API sketch (illustrative):
- ld.Object.from_pydantic(ModelCls, *, field_overrides: dict[str, Any] | None = None) -> type[ld.Object]
- Returns a dynamically generated subclass of ld.Object whose annotated fields mirror ModelCls.
- Maps Pydantic field types to streaming types:
- str → ld.String
- list[T] → ld.List[]
- Model → generated ld.Object (recursively)
- Numbers/bools → ld.Atom
- Honors optionality/aliases/defaults where feasible.
- (Optional convenience) ld.from_pydantic(ModelCls) alias.
Event Mapping
- For str fields: fire on_start/on_append as chunks arrive; on_complete when the field closes.
- For list fields: fire on_append(item, index) as new elements appear; nested string items stream with their own events.
- For nested objects: propagate completion when the last known key completes (consistent with current object semantics).
Validation & Errors
- Validation should remain Pydantic-accurate at “field completed” boundaries.

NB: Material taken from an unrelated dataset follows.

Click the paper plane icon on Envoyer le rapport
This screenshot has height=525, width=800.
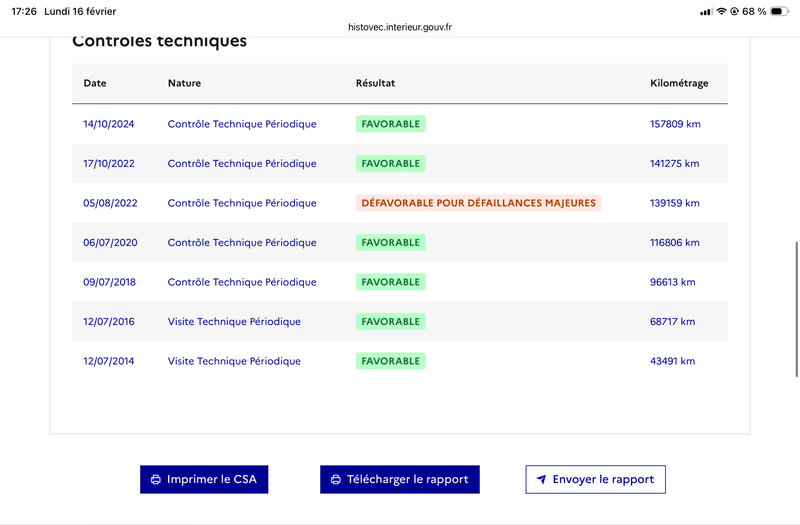click(541, 480)
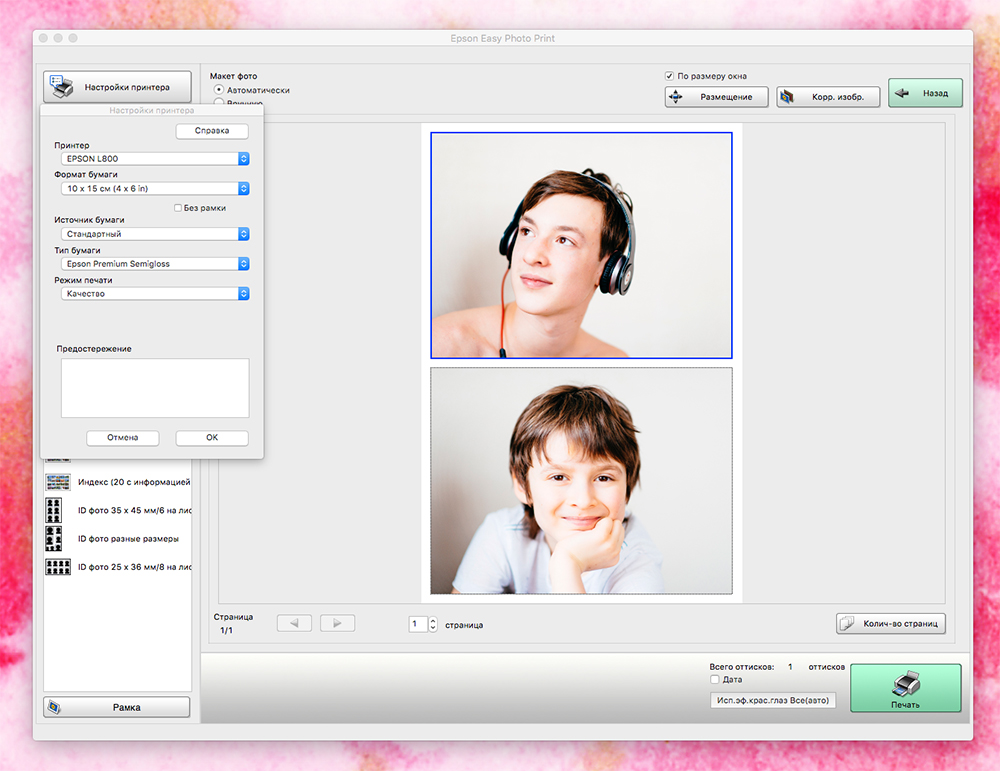
Task: Open the Режим печати dropdown
Action: (152, 294)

Early streaming callbacks are best-effort; final validation runs on field/object completion.
- If a Pydantic feature is not supported for streaming (e.g., complex validators that require the full instance), raise a clear UnsupportedStreamingSchema with guidance.
Configuration Hooks
- field_overrides: allow callers to force a field to ld.Atom (non-streamed) or ld.String (streamed) to tune performance and UX.
- Global policy knob (e.g., strict_key_order=True / False) to align with LangDiff’s assumption about key order for objects.
Benefits
- Zero-duplication: No more parallel ld.Object subclasses for every Pydantic model.

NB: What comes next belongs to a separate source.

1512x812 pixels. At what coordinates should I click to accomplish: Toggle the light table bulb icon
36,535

- Faster iteration: Schema changes in Pydantic are immediately reflected in streaming behavior.
- Smoother adoption: Teams can keep their existing Pydantic modeling practices while gaining LangDiff’s streaming UX.
- Consistency: Keeps to_pydantic() (already documented) as the “other direction,” yielding symmetrical interop.
Edge Cases to Consider
- Deeply nested/recursive models and discriminated unions.
- Optional fields that start streaming late (ensure callbacks still attach deterministically).
- Field aliases / renames and JSON key ordering requirements.
- Combining with track_change() (e.g., adapting Pydantic for streaming and wrapping UI state for JSON Patch diffs).